Thread: port conflicts when running tests concurrently on windows.

port conflicts when running tests concurrently on windows.

From
Andres Freund
Date:
Hi,

With the meson patch applied the tests on windows run concurrently by
default. Unfortunately that fails semi-regularly. The reason for this
basically is that windows defaults to using TCP in tests, and that the
tap-test port determination is very racy:

>       # When selecting a port, we look for an unassigned TCP port number,
>       # even if we intend to use only Unix-domain sockets.  This is clearly
>       # necessary on $use_tcp (Windows) configurations, and it seems like a
>       # good idea on Unixen as well.
>       $port = get_free_port();
> ...
> =item get_free_port()
>
> Locate an unprivileged (high) TCP port that's not currently bound to
> anything.  This is used by C<new()>, and also by some test cases that need to
> start other, non-Postgres servers.
>
> Ports assigned to existing PostgreSQL::Test::Cluster objects are automatically
> excluded, even if those servers are not currently running.
>
> XXX A port available now may become unavailable by the time we start
> the desired service.

I don't think there's an easy way to make this race-free. We'd need to teach
postmaster to use pre-opened socket or something like that.

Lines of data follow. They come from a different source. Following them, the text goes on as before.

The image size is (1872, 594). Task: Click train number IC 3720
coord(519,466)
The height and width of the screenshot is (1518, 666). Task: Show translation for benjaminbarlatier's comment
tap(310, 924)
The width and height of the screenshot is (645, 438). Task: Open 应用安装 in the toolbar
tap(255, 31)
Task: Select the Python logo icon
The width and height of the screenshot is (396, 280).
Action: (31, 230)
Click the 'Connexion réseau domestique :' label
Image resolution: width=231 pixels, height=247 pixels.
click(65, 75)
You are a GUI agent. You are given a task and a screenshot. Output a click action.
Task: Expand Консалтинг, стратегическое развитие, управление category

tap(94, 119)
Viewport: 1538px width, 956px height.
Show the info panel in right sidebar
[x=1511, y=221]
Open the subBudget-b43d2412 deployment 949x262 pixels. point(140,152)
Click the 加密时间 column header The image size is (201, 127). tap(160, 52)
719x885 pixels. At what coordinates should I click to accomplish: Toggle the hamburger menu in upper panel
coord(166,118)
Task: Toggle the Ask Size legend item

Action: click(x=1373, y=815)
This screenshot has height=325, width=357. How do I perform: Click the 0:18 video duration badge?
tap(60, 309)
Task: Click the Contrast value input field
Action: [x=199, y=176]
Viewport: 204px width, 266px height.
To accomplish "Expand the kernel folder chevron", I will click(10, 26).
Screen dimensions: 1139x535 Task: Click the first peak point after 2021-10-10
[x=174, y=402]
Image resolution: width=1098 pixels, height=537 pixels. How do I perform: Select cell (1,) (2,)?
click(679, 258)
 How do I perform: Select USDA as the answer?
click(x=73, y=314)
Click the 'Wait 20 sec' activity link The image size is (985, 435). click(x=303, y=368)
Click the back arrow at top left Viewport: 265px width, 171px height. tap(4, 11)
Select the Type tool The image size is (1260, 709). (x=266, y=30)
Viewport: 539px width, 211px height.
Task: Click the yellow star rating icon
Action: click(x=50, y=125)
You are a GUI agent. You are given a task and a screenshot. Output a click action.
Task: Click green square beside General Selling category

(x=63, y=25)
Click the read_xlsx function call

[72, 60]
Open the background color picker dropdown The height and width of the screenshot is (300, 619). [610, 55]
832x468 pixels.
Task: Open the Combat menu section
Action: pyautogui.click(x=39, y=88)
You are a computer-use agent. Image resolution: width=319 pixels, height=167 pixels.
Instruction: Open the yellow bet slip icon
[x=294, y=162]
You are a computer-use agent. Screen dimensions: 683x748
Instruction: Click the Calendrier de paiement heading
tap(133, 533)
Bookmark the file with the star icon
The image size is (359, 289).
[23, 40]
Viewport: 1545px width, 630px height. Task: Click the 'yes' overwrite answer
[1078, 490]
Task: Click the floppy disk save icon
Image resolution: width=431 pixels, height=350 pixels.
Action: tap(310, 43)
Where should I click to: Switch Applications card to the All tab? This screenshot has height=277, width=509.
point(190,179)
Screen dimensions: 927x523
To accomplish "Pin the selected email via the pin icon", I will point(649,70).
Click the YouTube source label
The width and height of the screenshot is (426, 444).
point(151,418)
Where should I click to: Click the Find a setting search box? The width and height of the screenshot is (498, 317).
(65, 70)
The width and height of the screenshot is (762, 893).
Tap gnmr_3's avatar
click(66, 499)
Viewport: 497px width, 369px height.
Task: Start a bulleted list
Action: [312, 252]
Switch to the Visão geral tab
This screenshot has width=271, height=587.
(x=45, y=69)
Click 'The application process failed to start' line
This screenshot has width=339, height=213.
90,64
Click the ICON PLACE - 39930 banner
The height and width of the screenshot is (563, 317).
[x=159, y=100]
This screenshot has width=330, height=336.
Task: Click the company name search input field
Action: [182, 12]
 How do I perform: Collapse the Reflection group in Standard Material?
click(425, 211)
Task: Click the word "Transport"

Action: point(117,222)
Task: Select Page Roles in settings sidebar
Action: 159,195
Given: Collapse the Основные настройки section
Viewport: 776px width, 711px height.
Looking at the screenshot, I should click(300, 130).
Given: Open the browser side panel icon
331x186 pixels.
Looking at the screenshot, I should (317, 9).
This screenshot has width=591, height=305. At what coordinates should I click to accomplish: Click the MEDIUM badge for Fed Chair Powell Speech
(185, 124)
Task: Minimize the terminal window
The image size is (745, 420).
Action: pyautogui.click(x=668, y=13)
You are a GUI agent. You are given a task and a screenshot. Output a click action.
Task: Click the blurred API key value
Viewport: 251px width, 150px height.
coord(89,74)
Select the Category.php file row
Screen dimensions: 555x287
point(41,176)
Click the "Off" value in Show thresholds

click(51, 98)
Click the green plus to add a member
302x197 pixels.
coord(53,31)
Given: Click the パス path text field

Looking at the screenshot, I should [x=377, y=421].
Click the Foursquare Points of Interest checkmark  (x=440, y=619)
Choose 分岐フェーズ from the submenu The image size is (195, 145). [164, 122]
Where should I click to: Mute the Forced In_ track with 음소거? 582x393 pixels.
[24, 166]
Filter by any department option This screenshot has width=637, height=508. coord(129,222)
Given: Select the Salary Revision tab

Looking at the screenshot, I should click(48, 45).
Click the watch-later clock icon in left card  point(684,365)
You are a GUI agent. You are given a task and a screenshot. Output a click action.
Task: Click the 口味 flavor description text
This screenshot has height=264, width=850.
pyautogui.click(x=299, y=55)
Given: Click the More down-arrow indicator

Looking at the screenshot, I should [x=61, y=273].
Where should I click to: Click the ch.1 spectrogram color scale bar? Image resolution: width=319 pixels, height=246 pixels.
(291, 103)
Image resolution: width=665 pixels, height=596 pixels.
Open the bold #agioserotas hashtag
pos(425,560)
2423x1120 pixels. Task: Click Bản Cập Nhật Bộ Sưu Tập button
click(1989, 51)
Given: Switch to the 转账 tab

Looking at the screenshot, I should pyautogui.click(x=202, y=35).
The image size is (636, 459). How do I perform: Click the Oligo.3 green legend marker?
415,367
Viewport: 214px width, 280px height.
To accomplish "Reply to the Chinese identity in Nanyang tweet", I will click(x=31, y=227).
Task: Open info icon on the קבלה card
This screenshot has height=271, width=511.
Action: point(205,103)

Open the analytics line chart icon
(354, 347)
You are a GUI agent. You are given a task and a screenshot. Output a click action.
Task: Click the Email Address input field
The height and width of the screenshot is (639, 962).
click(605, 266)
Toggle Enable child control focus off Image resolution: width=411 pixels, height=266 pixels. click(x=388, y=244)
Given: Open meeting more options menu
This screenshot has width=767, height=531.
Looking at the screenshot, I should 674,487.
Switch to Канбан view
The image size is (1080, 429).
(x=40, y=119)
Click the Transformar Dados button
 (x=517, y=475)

An alternative to that would be to specify a base port number externally. In
the meson branch I already did that for the pg_regress style tests, since they
don't have the automatic port thing above. But for tap tests there's currently
no way to pass in a base-port that I can see.


Is it perhaps time to to use unix sockets on windows by default
(i.e. PG_TEST_USE_UNIX_SOCKETS), at least when on a new enough windows?

Greetings,

Andres Freund



Re: port conflicts when running tests concurrently on windows.

From
Andres Freund
Date:
Hi,

On 2021-12-08 14:45:50 -0800, Andres Freund wrote:
> Is it perhaps time to to use unix sockets on windows by default
> (i.e. PG_TEST_USE_UNIX_SOCKETS), at least when on a new enough windows?

On its own PG_TEST_USE_UNIX_SOCKETS doesn't work at all on windows - it fails
trying to use /tmp/ as a socket directory. Using PG_REGRESS_SOCK_DIR fixes
that for PG_REGRESS. But the tap tests don't look at that :(.

Greetings,

Andres Freund



Re: port conflicts when running tests concurrently on windows.

From
Andres Freund
Date:
Hi,

On 2021-12-08 16:36:14 -0800, Andres Freund wrote:
> On 2021-12-08 14:45:50 -0800, Andres Freund wrote:
> > Is it perhaps time to to use unix sockets on windows by default
> > (i.e. PG_TEST_USE_UNIX_SOCKETS), at least when on a new enough windows?
> 
> On its own PG_TEST_USE_UNIX_SOCKETS doesn't work at all on windows - it fails
> trying to use /tmp/ as a socket directory. Using PG_REGRESS_SOCK_DIR fixes
> that for PG_REGRESS. But the tap tests don't look at that :(.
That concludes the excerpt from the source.